QS, SEUL CHOIX POSSIBLE POUR LES PROGRESSISTES


La plateforme électorale de QS vise à établir une plus grande justice sociale et à sauvegarder l’environnement. Soulignons entre autres que:

QS propose une réforme de la fiscalité en ajoutant des paliers d’imposition de façon à faire payer davantage les mieux nantis et les profits des entreprises. Il restaurerait la taxe sur le capital des sociétés financières.

QS créerait une assurance-médicament publique et universelle.

Contrairement aux autres partis, QS se propose de renforcer les droits syndicaux, notamment en permettant l’accréditation multipatronale, en interdisant les lockout et tout recours même indirect aux briseurs de grève, ainsi que le recours aux injonctions contre le piquetage.

QS veut lutter contre la précarité en améliorant les normes du travail en haussant le salaire minimum au niveau de faible revenu, en accordant pour toutes et tous des congés, des journées-maladie payées et des vacances améliorées, en créant un régime de retraite public et universel, et en instituant un revenu minimum garanti pour toute personne adulte de 12 600$ par année.

QS créerait des dizaines de milliers d’emplois en créant 50 000 logements sociaux durant 5 ans, et en investissant 23 milliards $ dans le développement de transports collectifs et la rénovation éco-énergétique de façon à restreindre au maximum l’utilisation d’énergie fossile. 

En ce qui concerne la Charte des valeurs du PQ, QS se prononce pour une société inclusive et est donc opposé à l’interdiction de signes religieux pour les employé(e)s du secteur public, sauf pour les personnes en autorité comme les juges, les policières et policiers, etc.

▸ **Énoncé de la tâche**: Indiquez si chacun des énoncés suivants concorde avec le texte sur la plateforme électorale de QS. Répondez par oui ou par non et citez les mots décisifs du texte : (a) QS propose de créer 50 000 logements sociaux sur une période de cinq ans ; (b) QS s'oppose à l'interdiction de signes religieux pour les juges ; (c) QS abolirait la taxe sur le capital des sociétés financières.

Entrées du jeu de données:
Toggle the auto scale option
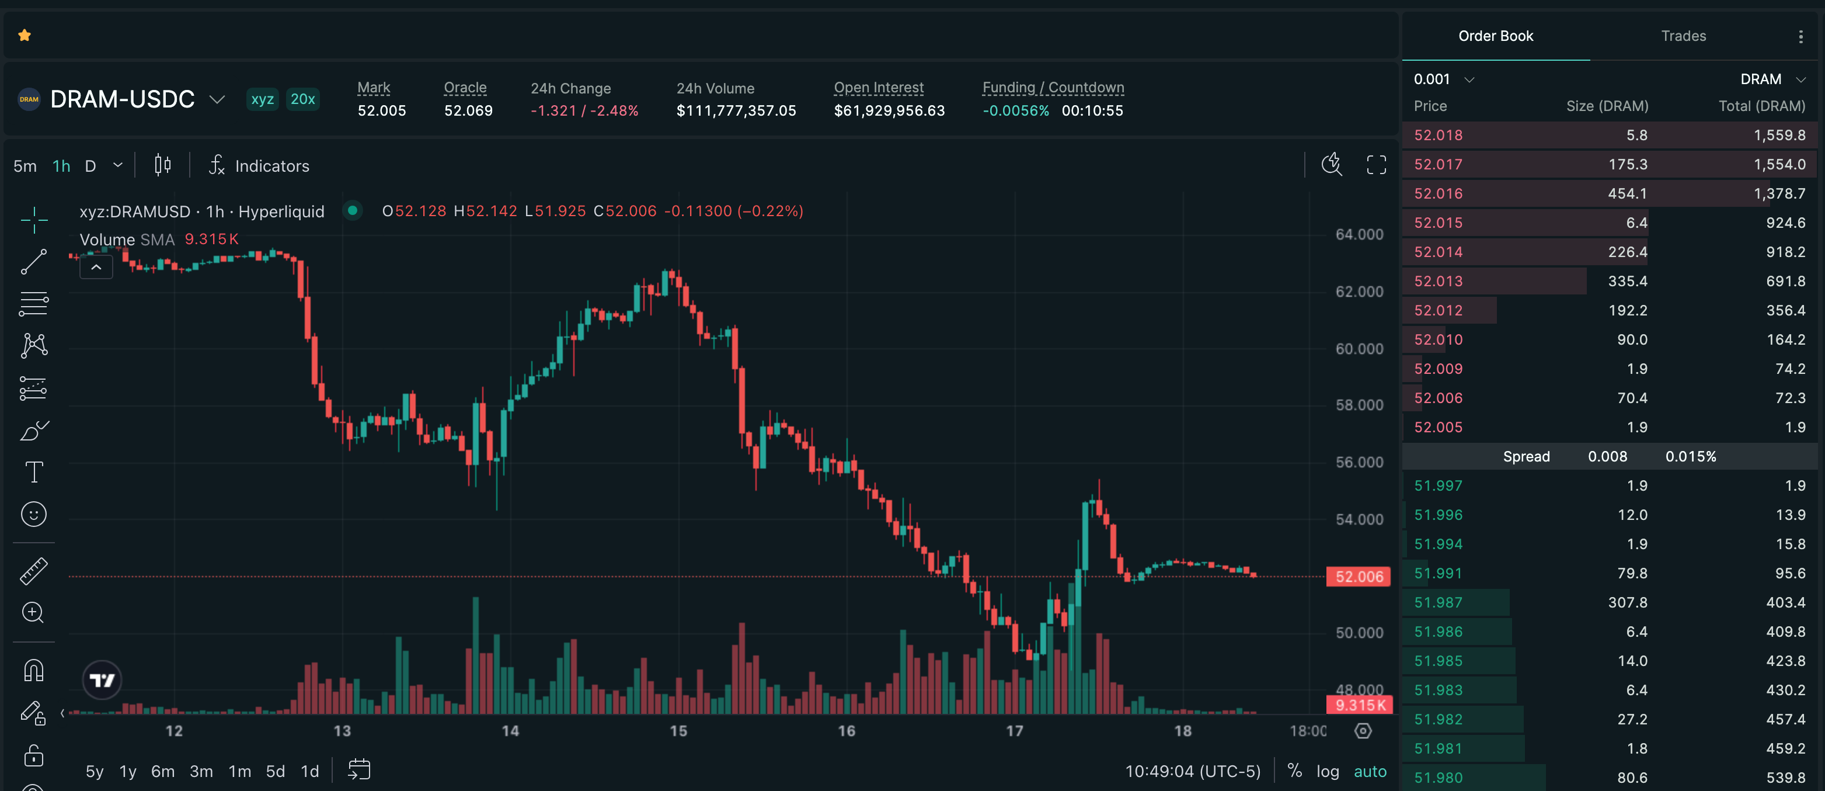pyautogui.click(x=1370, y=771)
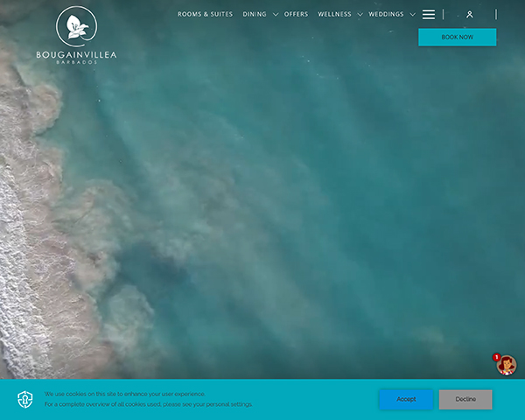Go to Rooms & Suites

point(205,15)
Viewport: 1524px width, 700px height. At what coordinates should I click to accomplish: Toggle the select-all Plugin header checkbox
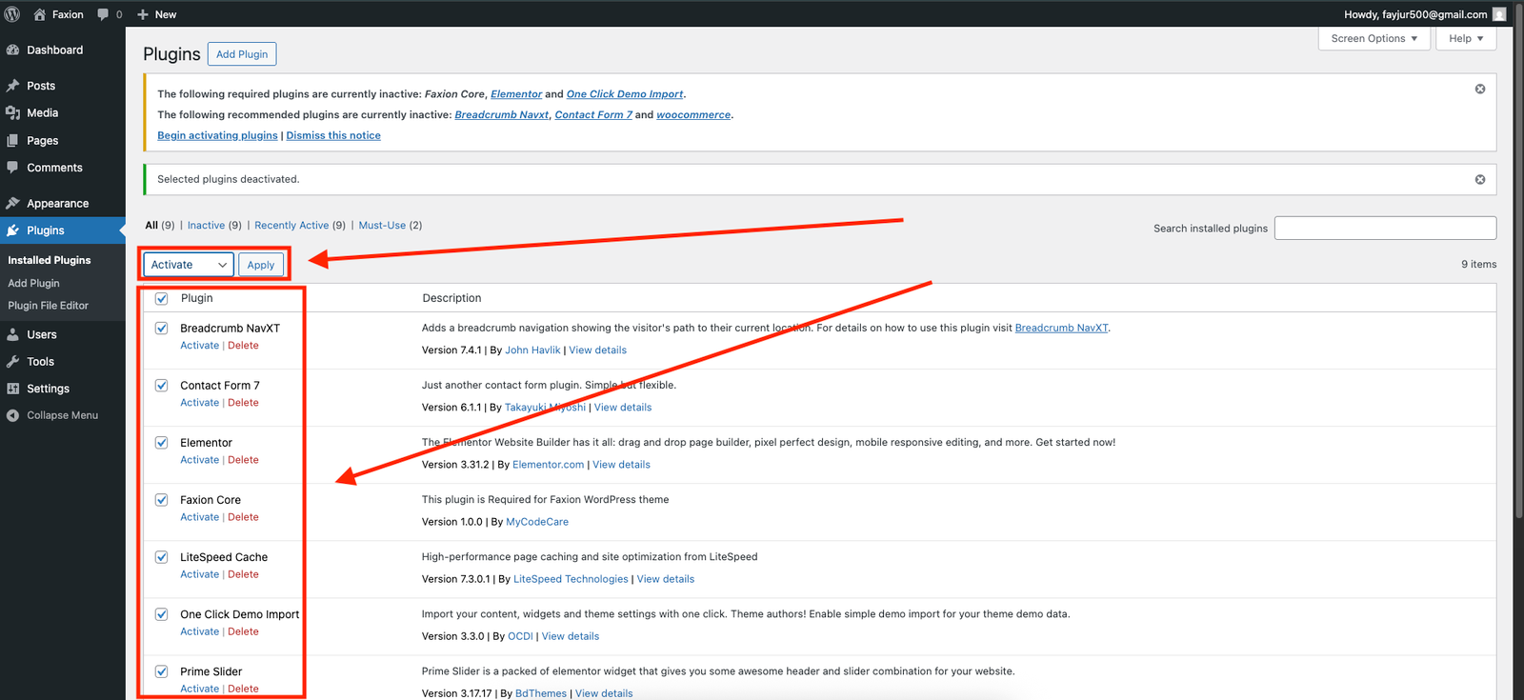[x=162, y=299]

==

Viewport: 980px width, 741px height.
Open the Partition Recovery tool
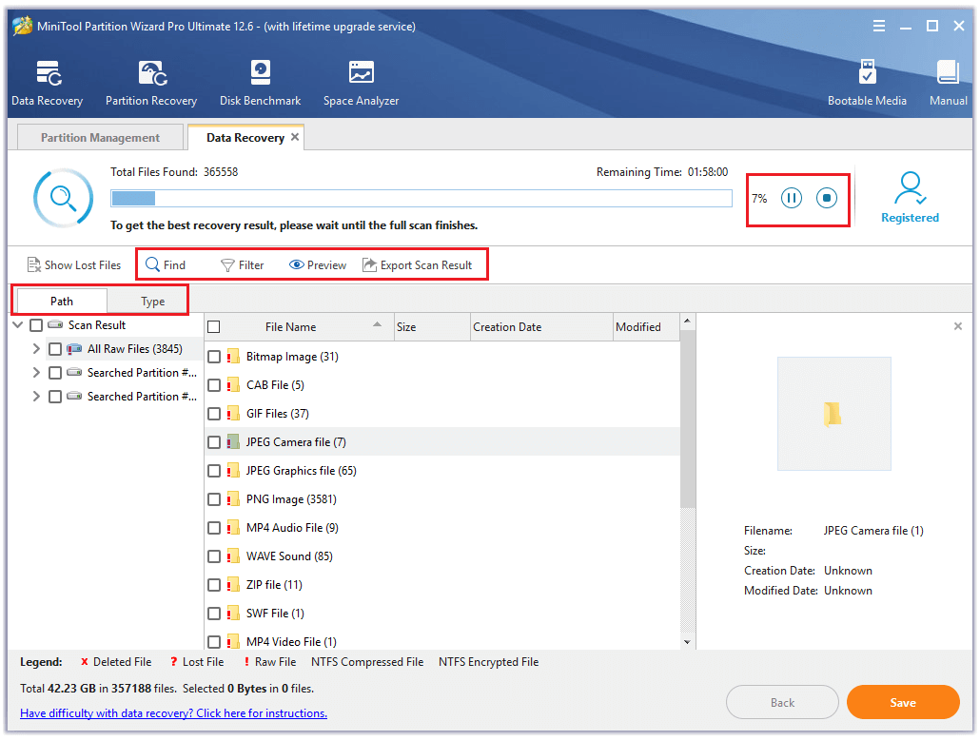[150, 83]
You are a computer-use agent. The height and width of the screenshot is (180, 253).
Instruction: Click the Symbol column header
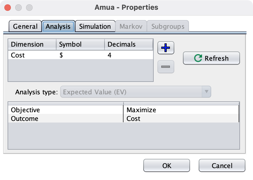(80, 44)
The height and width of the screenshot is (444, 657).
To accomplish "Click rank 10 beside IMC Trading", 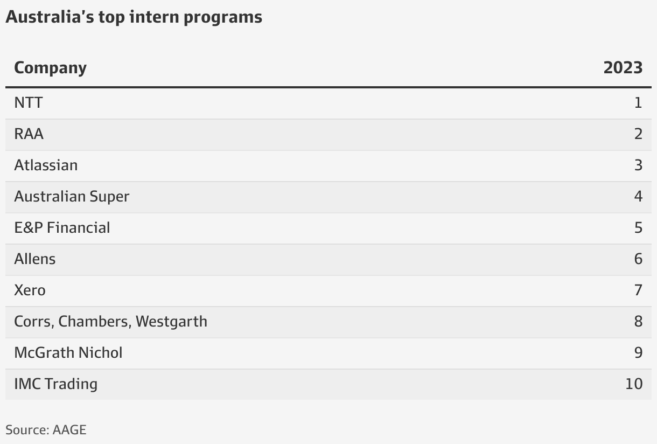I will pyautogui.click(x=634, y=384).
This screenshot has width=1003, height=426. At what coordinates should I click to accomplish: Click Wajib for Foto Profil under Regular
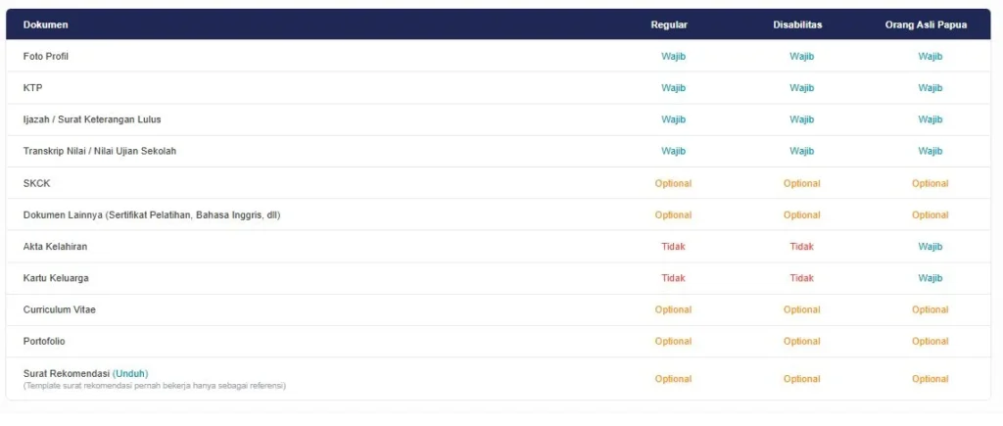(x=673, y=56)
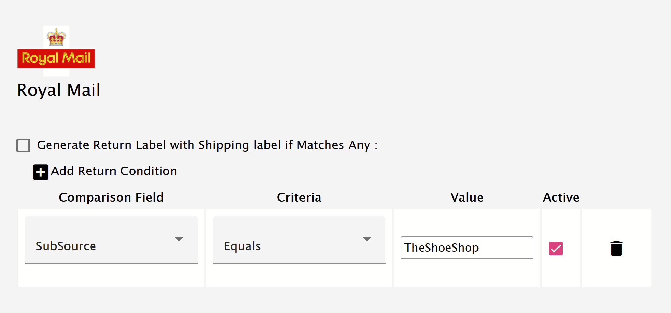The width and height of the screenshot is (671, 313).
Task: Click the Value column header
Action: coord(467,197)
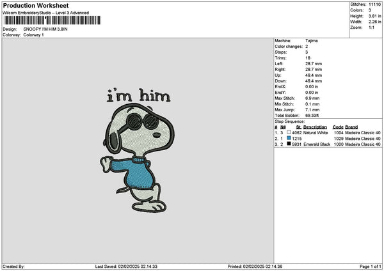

▸ **Tâche accomplie**:
(a) Oui : « en créant 50 000 logements sociaux durant 5 ans ».
(b) Non : « sauf pour les personnes en autorité comme les juges ».
(c) Non : « Il restaurerait la taxe sur le capital des sociétés financières. »